Envisioning the broader impact, NCAA officials are advocating for new rules designed to limit the clout of boosters and NIL collectives over roster decisions. Moving forward, endorsement agreements between athletes and boosters will require thorough vetting to confirm that they serve legitimate business purposes and aren’t merely thinly veiled recruiting incentives.

That said, skepticism exists among insiders regarding the effectiveness of measures intended to curb booster spending and restore competitive balance. Some industry experts contend that limiting finances in this way could prompt a fresh wave of lawsuits, further complicating the landscape.

To oversee this new chapter, power conferences have announced the formation of the College Sports Commission, a newly minted enforcement organization. This group will assume responsibilities that previously lay with the NCAA, aiming for a more efficient approach to investigating potential violations stemming from the new rules. In a strategic move, MLB executive Bryan Seeley has been appointed as CEO of the commission, tasked with building the investigative teams and managing the organization’s operations.
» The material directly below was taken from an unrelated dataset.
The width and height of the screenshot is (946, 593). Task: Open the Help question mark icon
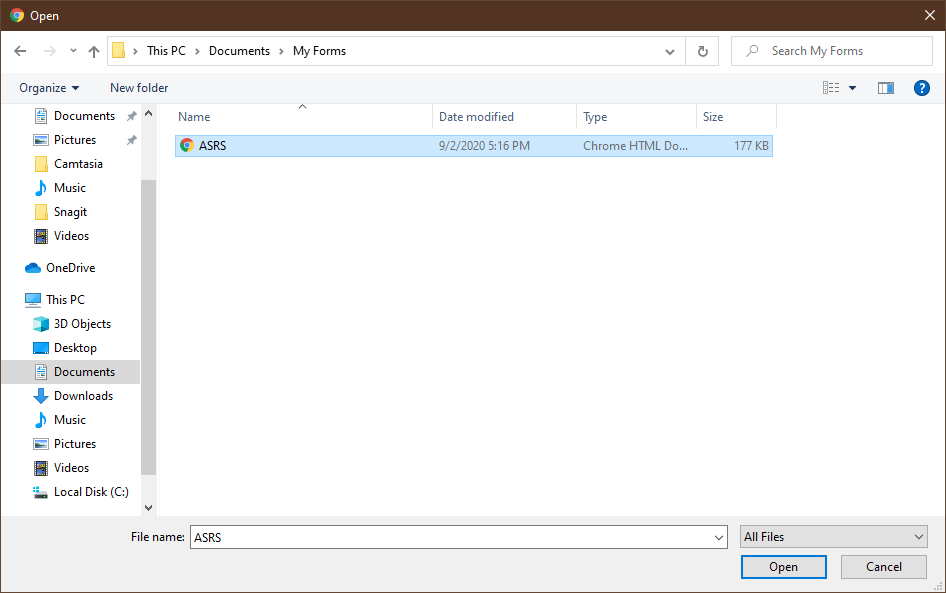(922, 88)
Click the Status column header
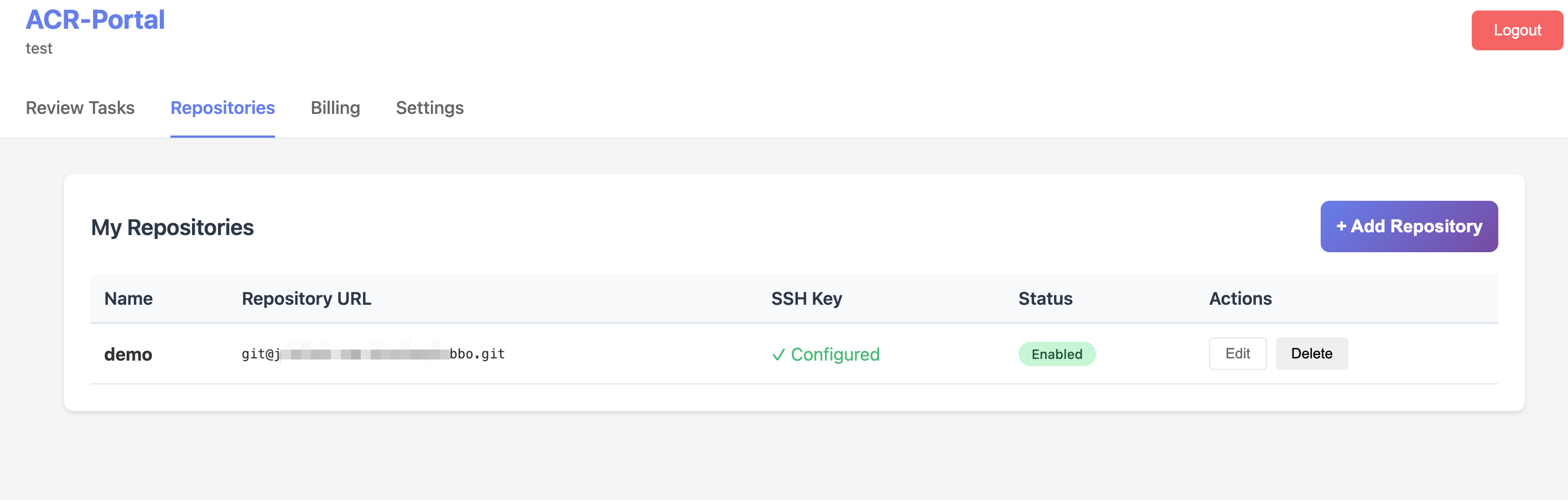Screen dimensions: 1568x500 (1045, 299)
Baker acknowledged the complexity ahead, noting in an open letter the challenges that will inevitably arise. “This is new terrain for everyone,” he wrote, emphasizing the transitional nature of these developments and the transformative potential they hold for the NCAA.

The path ahead may be rocky, but this settlement undoubtedly represents a watershed moment in the evolution of college sports, igniting conversations and change that could have lasting implications on programs, athletes, and the very fabric of collegiate athletics for years to come.